Stored data -
::::::

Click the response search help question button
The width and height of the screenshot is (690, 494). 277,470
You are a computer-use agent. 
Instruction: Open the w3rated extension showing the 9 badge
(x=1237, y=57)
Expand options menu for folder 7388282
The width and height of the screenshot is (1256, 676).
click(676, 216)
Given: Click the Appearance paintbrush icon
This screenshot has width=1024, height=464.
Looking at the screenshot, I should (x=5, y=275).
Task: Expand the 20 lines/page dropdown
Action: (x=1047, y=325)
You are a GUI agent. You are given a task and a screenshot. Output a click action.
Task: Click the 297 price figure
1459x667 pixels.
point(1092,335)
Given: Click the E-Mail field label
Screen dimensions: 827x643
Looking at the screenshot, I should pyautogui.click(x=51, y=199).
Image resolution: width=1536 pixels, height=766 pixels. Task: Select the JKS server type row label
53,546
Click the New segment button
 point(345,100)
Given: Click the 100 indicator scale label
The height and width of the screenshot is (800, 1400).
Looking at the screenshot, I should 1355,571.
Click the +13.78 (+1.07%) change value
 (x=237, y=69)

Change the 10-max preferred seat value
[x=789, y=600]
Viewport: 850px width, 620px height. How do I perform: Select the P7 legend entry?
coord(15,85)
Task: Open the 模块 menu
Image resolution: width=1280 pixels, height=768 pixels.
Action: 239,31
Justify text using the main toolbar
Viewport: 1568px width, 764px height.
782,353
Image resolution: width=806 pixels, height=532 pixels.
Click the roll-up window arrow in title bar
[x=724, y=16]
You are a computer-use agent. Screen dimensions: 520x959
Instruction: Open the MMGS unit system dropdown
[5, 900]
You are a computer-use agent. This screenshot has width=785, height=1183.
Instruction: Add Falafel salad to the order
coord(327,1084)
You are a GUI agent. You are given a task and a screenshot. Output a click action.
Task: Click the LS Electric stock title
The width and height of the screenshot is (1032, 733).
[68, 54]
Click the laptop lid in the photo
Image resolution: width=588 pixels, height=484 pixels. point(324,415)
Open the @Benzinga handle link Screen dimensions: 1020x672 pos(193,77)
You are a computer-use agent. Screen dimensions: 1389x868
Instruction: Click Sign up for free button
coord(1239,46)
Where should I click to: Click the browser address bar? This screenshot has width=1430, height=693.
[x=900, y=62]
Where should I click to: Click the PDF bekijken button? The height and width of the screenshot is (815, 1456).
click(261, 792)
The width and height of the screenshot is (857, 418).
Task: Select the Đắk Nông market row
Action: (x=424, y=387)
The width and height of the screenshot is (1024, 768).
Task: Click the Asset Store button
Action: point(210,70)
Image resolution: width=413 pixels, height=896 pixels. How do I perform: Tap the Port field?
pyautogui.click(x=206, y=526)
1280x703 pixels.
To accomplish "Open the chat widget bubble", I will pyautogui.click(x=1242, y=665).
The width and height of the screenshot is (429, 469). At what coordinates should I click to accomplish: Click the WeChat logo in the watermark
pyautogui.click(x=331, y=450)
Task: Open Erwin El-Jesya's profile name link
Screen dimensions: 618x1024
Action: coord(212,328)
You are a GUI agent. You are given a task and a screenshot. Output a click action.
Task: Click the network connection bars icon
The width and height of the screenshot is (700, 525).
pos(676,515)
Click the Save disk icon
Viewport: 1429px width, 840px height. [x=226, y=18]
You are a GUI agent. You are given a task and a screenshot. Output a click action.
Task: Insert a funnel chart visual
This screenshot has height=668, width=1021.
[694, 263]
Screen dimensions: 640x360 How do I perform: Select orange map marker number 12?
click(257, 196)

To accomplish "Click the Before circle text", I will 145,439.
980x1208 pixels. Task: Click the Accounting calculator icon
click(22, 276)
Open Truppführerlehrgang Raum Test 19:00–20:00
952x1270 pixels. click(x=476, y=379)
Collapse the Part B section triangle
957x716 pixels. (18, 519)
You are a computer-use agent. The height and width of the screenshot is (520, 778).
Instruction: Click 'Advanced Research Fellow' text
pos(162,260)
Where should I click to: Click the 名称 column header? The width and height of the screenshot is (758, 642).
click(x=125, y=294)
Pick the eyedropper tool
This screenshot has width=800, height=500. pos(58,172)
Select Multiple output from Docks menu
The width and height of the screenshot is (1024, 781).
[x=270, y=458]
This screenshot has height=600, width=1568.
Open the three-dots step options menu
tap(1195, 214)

::::::

Exercise requirements - Every line holding the word "computer" should be copied out of the records above.

Answer space -
You are a computer-use agent. 
You are a computer-use agent. Screen dimensions: 520x959
You are a computer-use agent. This screenshot has width=785, height=1183.
You are a computer-use agent. Screen dimensions: 1389x868
You are a computer-use agent. The height and width of the screenshot is (520, 778).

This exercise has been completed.